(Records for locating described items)
---*---
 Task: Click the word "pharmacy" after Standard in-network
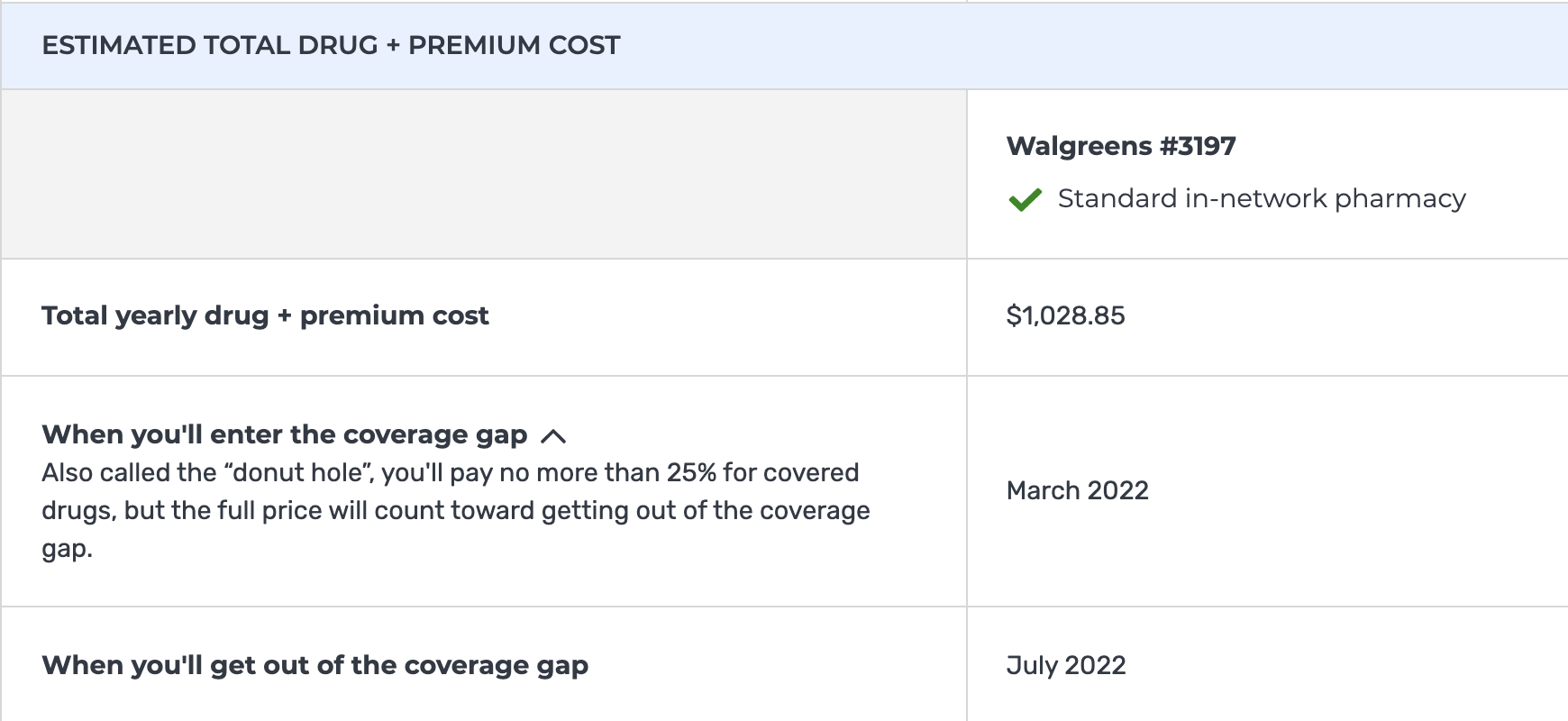(1399, 198)
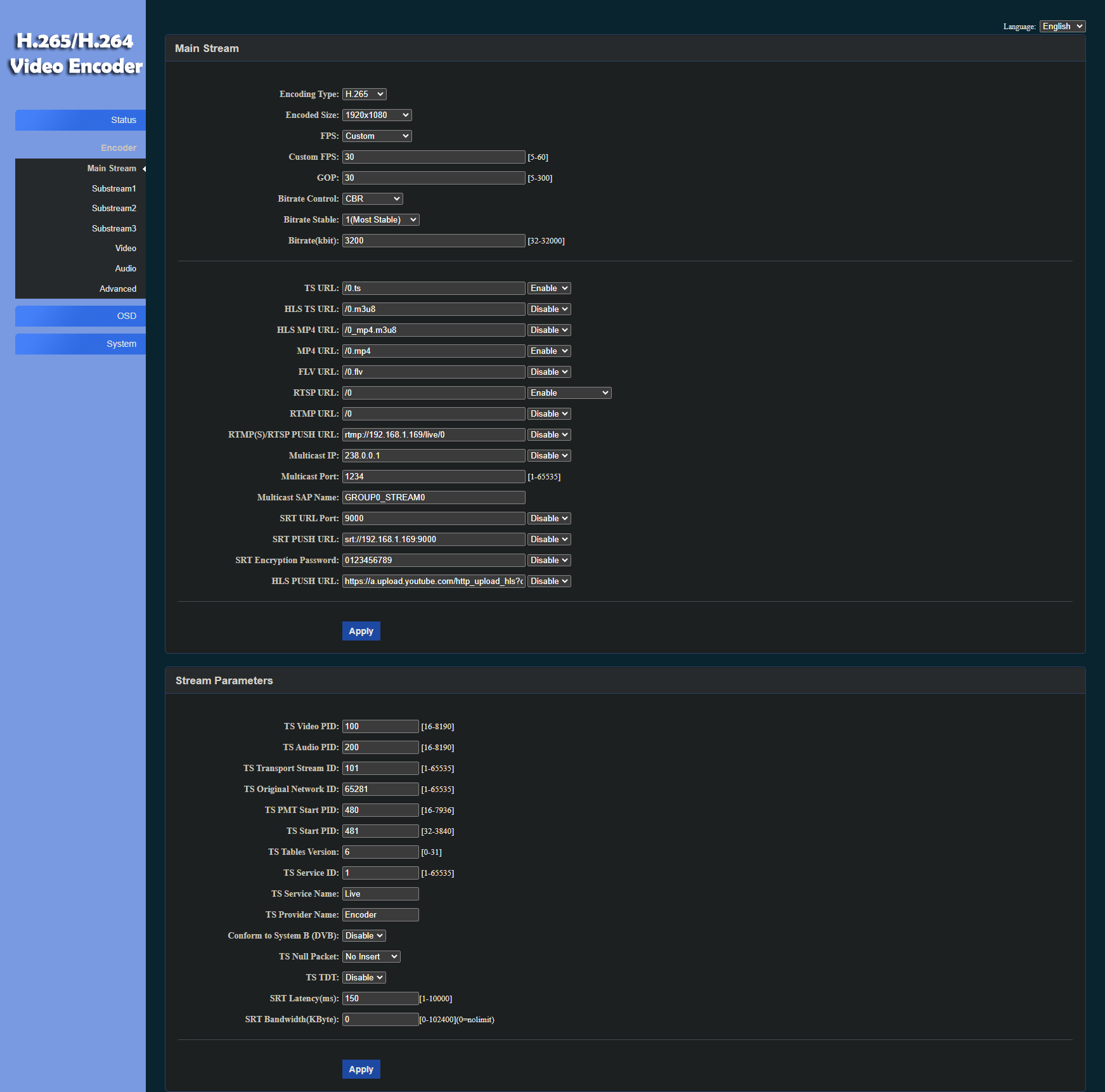Click the Bitrate(kbit) input field
The height and width of the screenshot is (1092, 1105).
433,240
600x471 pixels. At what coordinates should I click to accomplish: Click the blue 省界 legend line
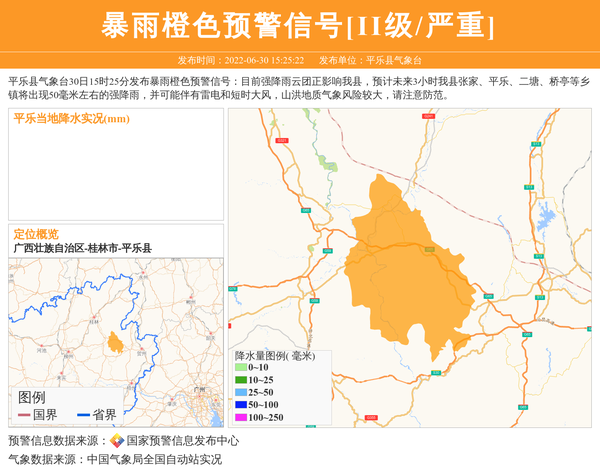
---*---
- EXERCISE DESCRIPTION -
Copy out every line of the data above word for word, leaving out the pictures.

- COMPLETE RESPONSE -
 Task: Click the word "pharmacy" after Standard in-network
(1399, 198)
Click the Bitrate(kbit) input field
The height and width of the screenshot is (1092, 1105).
433,240
600x471 pixels. At what coordinates should I click to accomplish: Click the blue 省界 legend line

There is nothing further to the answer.